Danza Delirante

Severino Salazar

Esta vez venía de la Comarca Lagunera. Y, como casi siempre, llegué a Zacatecas la noche de navidad, pero ya muy tarde, pues en estas épocas es cuando el trabajo más se me amontona. El taxista -el cual me bajó de la terminal al hotel -me dijo que había estado lloviendo todo el día, pero que en cuanto oscureció, había escampado. Me lavé los dientes, la cara, ordené mis cosas en el cuarto, cambié mi saco de pana por una chamarra gruesa, me enredé una bufanda en el cuello y salí a la calle sin rumbo ni planes. Sólo quería encontrar un lugar para tomar y comer algo ligero. Era ya muy tarde para hablarle a Rusti o a Cuauhtémoc; aunque estaba seguro que estarían despiertos y en sus respectivas casa, no quería incrustarme en sus ocupaciones navideñas a última hora. Mañana me comunicaría con ellos para lo de la cruda y el recalentado. Tenía muchas razones para sospechar que a sus esposas no les agradaba mucho que un solterón empedernido anduviera de sonsacador de sus maridos; pues ahora, que viajaba por la parte norte del país para promocionar los CD de mi compañía, me daba la oportunidad de verlos más seguido. No obstante, prefería encontrarme con ellos en alguna cantina o en sus lugares de trabajo. Ahí ellos eran más libres, y yo también.

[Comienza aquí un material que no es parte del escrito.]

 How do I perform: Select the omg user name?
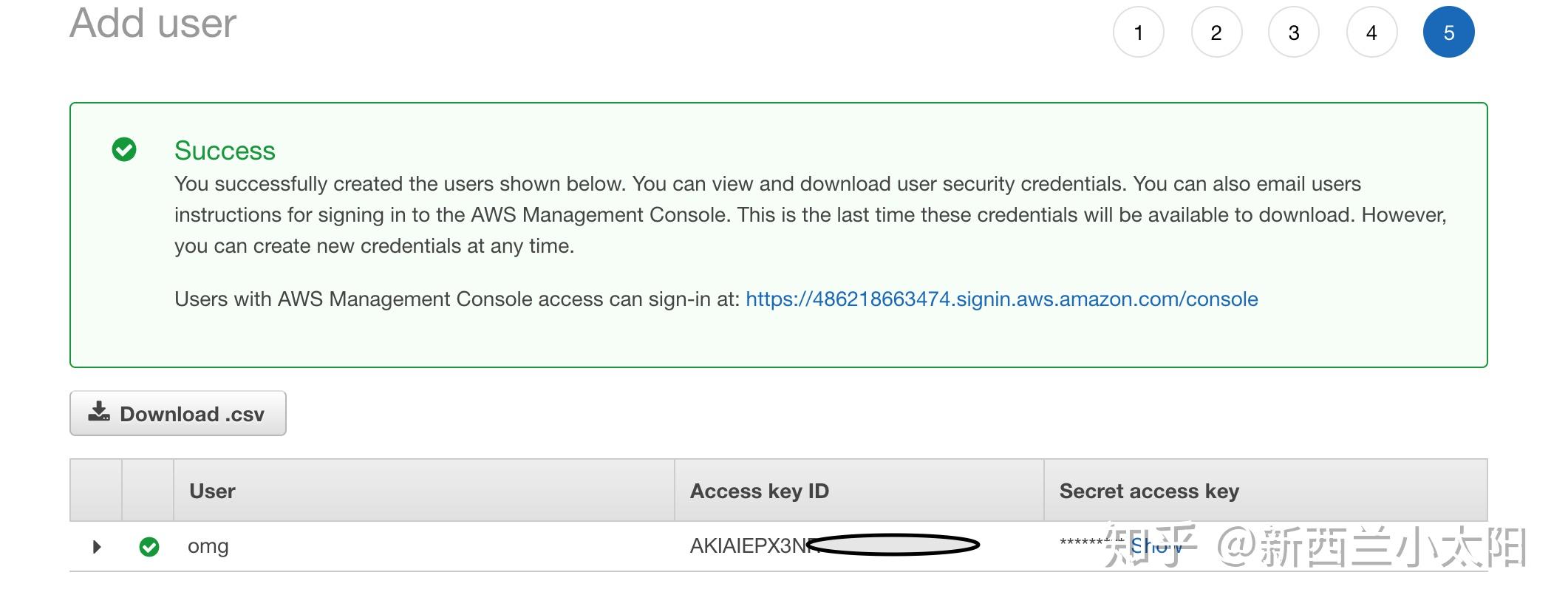click(208, 547)
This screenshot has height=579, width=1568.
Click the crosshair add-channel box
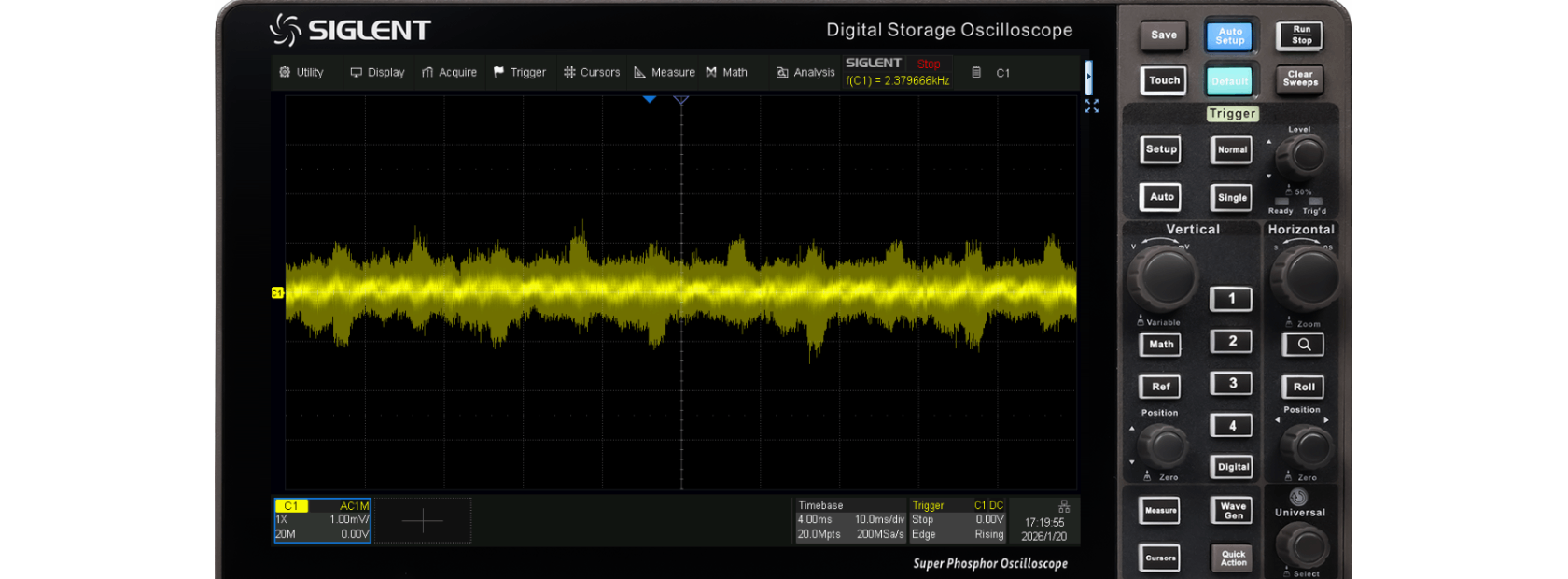click(423, 521)
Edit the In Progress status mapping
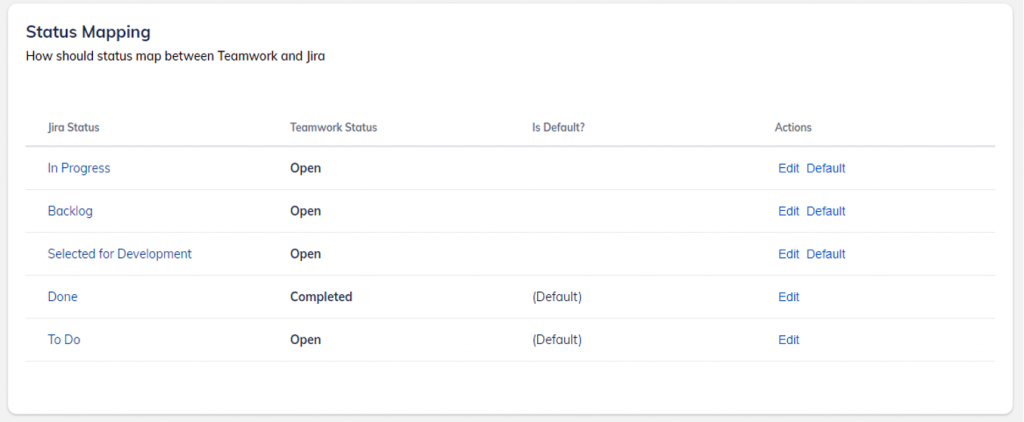The image size is (1024, 422). point(789,168)
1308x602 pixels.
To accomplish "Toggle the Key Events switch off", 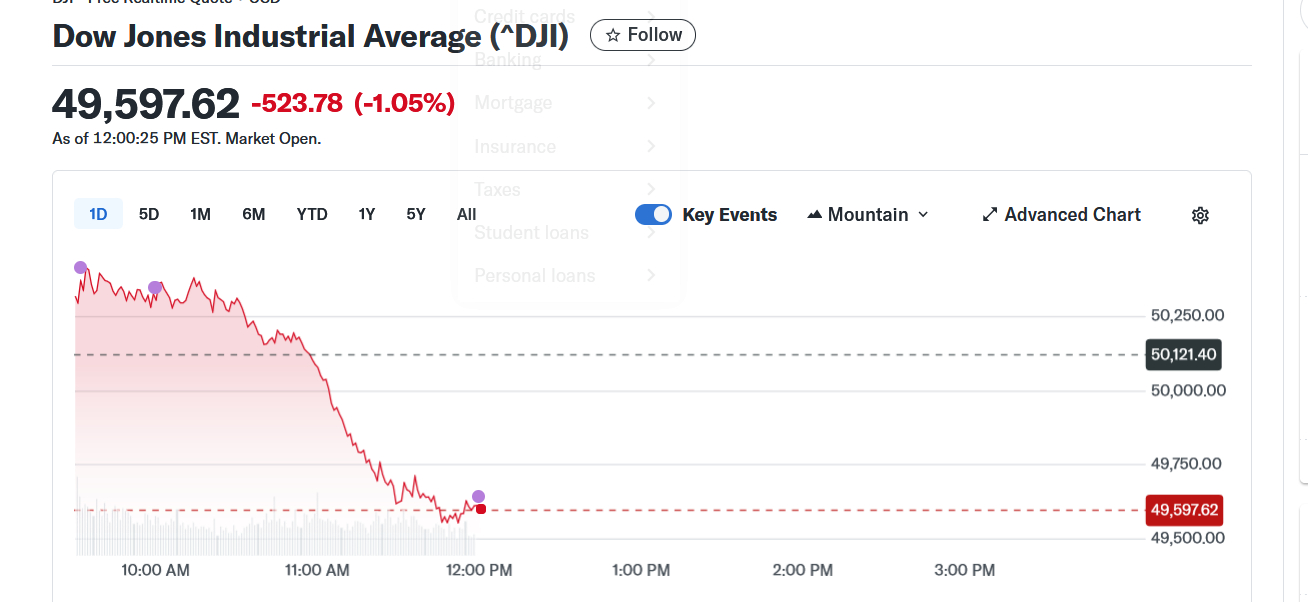I will pos(654,215).
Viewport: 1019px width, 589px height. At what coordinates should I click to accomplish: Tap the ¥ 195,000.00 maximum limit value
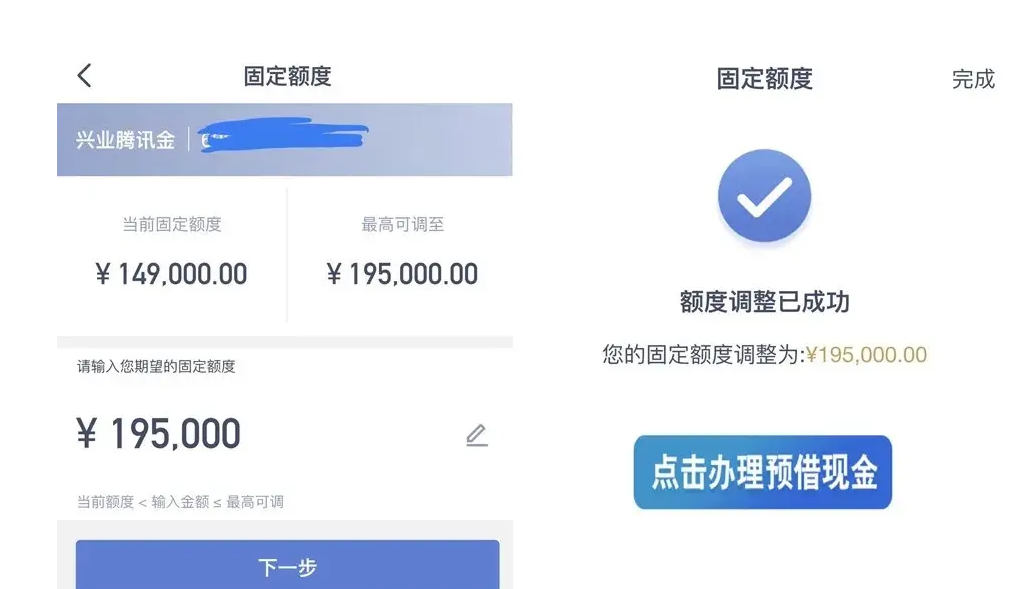point(402,274)
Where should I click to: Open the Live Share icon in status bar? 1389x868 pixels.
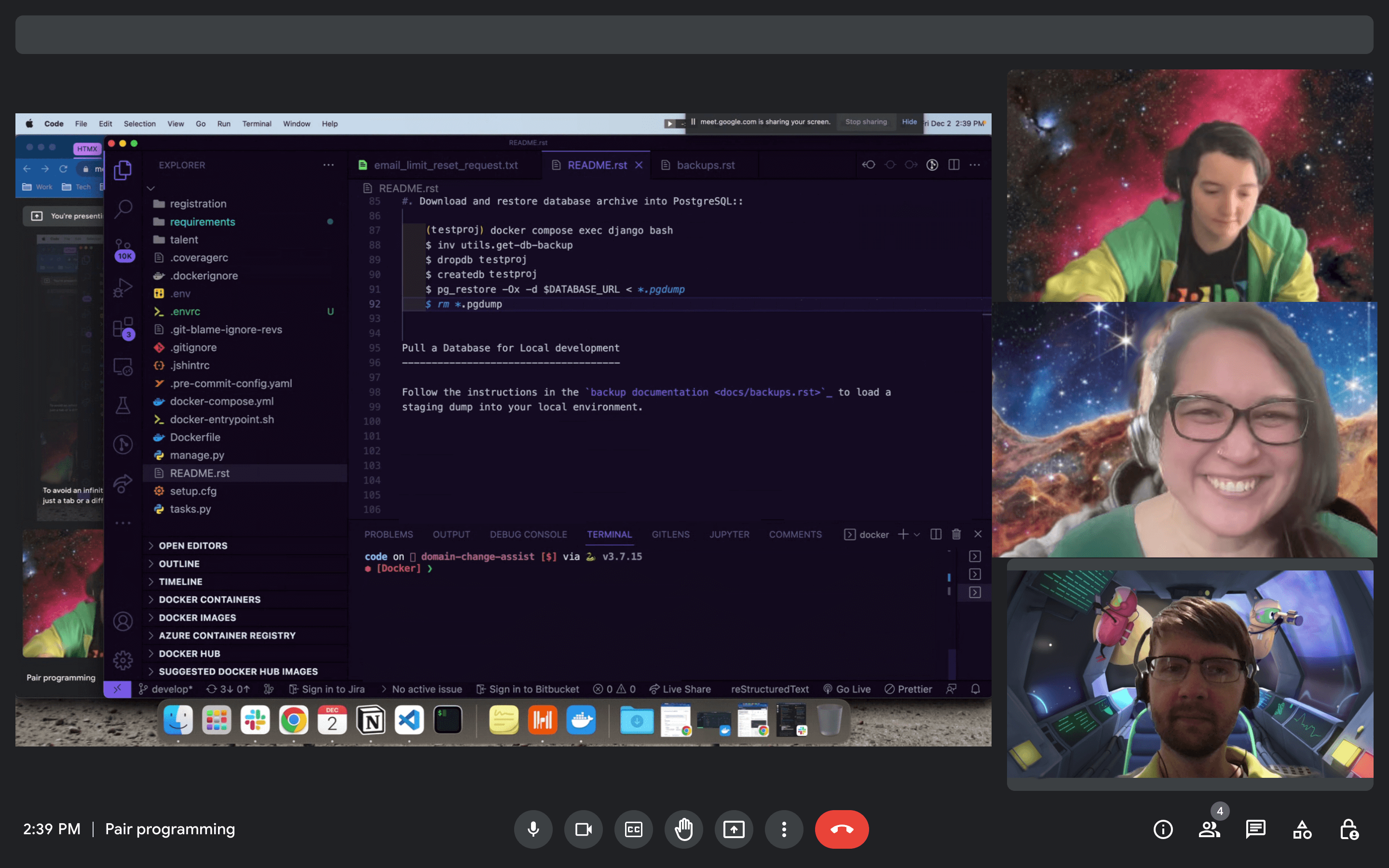680,689
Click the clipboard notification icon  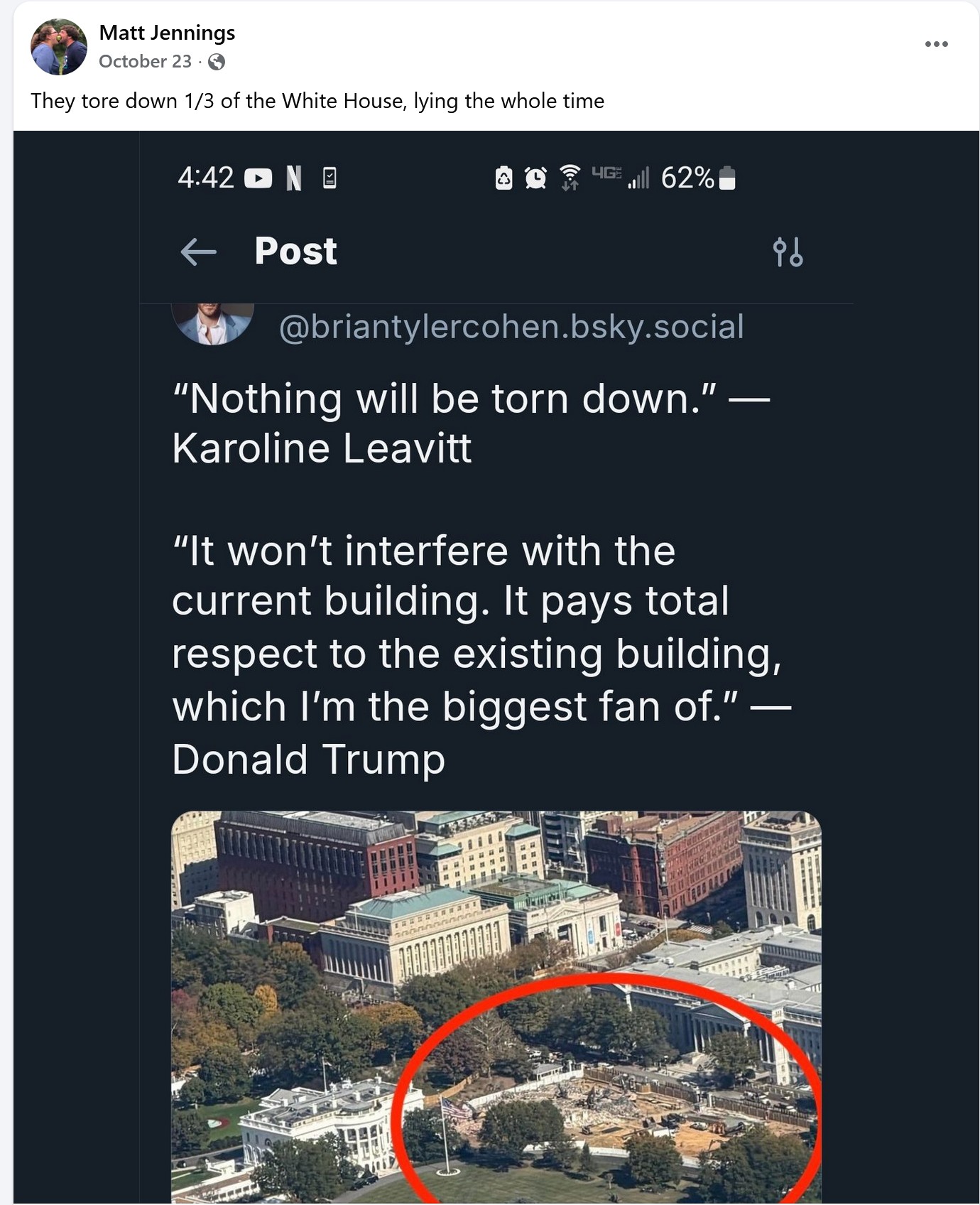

Por lo tanto, estaba decidido, sin autoflagelarme ni cosas por el estilo, a pasar las mejores horas de la navidad solo. Me fui caminando por la avenida principal, pasé frente a la catedral, seguí dos cuadras hacia arriba y todo estaba cerrado: las cortinas de los aparadores bajadas, con sus enormes candados en el piso.

Empezó a chispear: los pedazos del suelo que ya se habían secado se volvieron a humedecer.

Me sentí más desolado que un fantasma. Sin embargo, por las calles, adornadas para la navidad, de pronto pasaba un coche aplastando y cambiando de lugar los pequeños charcos sobre las baldosas, donde se reflejaban los palpitantes foquitos de colores de las guirnaldas que pendían del cielo de la ciudad; como si sobre el piso mojado estuvieran tirados los vitrales de la catedral después de un desastre. Soplaba un viento tan frío, que lo sentía hasta en los cabellos. De todos modos, siempre me siento contento cuando regreso a Zacatecas, una extraña euforia me pone a recorrerla como si yo fuera un turista que llegara por primera vez.

De las ventanas de algún balcón iluminado, por aquí y por allá, se derramaba hacia la calle la luz interior, la música, los ruidos de las conversaciones o los cuetes. En las entrañas de la ciudad se celebraba la fiesta íntima de la navidad. Y yo me sentía excluido de ella.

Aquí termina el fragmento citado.